The Rotten Tomatoes consensus so far is that Arthur (Warner Bros., 4.8) blows the big one. The only guy who’s given it a semi-pass is MSN’s Glenn Kenny. (Can Kenny be trusted when it comes to romantic comedy? The watchword is “caveat emptor.”) My personal view is that it’s not awful, but it sure is unnecessary.

Greta Gerwig in the new, not-so-hot Arthur.

The vibe in the Arclight theatre during last night’s screening felt flat, like a lot of underwhelmed people waiting for a high-school study hall to end. The 1981 original should have been left alone. That was then and this is now. People look at profligate indulgence and giggling, stumbling-around alcoholism differently. For whatever reason Dudley Moore‘s bubbly millionaire slipped through and felt right. But Russell Brand‘s never quite finds the groove.

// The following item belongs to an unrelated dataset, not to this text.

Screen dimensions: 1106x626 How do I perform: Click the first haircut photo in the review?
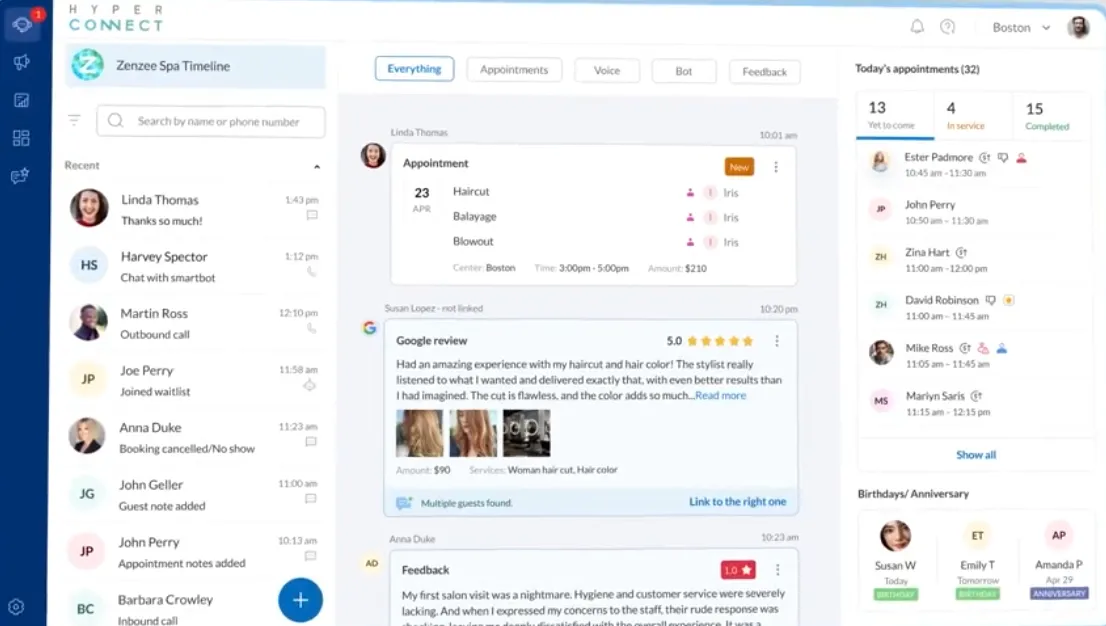(x=417, y=435)
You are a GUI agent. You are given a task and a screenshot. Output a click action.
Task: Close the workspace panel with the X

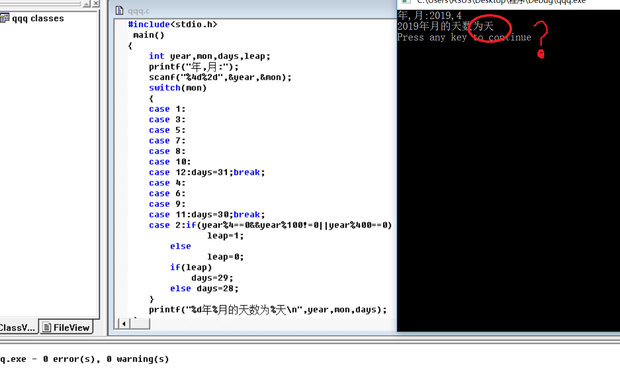point(96,4)
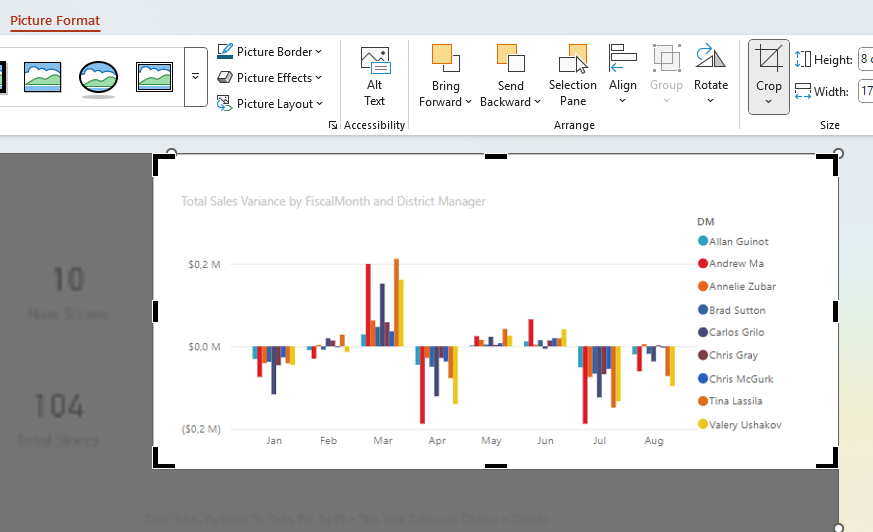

Brand has done himself no favors, let me tell you. He was looking pretty good and jazzed after the success of Get Him To The Greek, but now he’s bombed and for one reason only: he’s not funny. Plus there’s something generally repulsive (as in “not at all attractive” and “fuck off”) in our post-crash-of-’08 environment in watching a gangly alcoholic infant with a high-pitched “do I sound like Dudley Moore?” voice blowing scads of money and then shrugging it off. I’ll shrug you off, ayehole!

But Greta Gerwig, who plays a version of Liza Minnelli role in the ’81 film, has an inner light in most of her scenes. She’s partly on the movie’s wavelength, partly on Brand’s during their scenes together, and partly on her own. You can sense her basic kindness, openness — a charitable, turn-the-other-cheek disposition. I’ve met and dinner-ed with Gerwig and this is her, pretty much — she’s playing a role in a Warner Bros. film, but also self-portraiture.

And for the first time in her professional life, Gerwig has studio makeup people and hair people and key-lighting people making her look extra-glowing and glamorous with perfect hair, and it works. She’s golden, and this, coupled with her spiritual light, is what makes Gerwig the only element that half-works in this film.

And to think that the Warner Bros. marketers actually kept Gerwig off the one-sheet when the first one came out. These people really do have Death Star attitudes and souls. They seem to only understand corporate-bullshit-franchise movies — they’re lost in the woods when it comes to movies about real people, or trying to convey that a film has elements that might appeal to same.

Jennifer Garner is arch and brittle in the second-lead female role — an ice-queen who wants to marry Arthur for his holdings. She hasn’t done herself any favors either. Helen Mirren is okay — inoffensive — as Arthur’s 60ish female nanny, and Nick Nolte has a moment or two as Garner’s billionaire dad. Although I still don’t understand a scene in which he forces Arthur to test a special electric table-saw that stops instantly when it senses moisture — testing it by placing his tongue on the whirring blade. What the…?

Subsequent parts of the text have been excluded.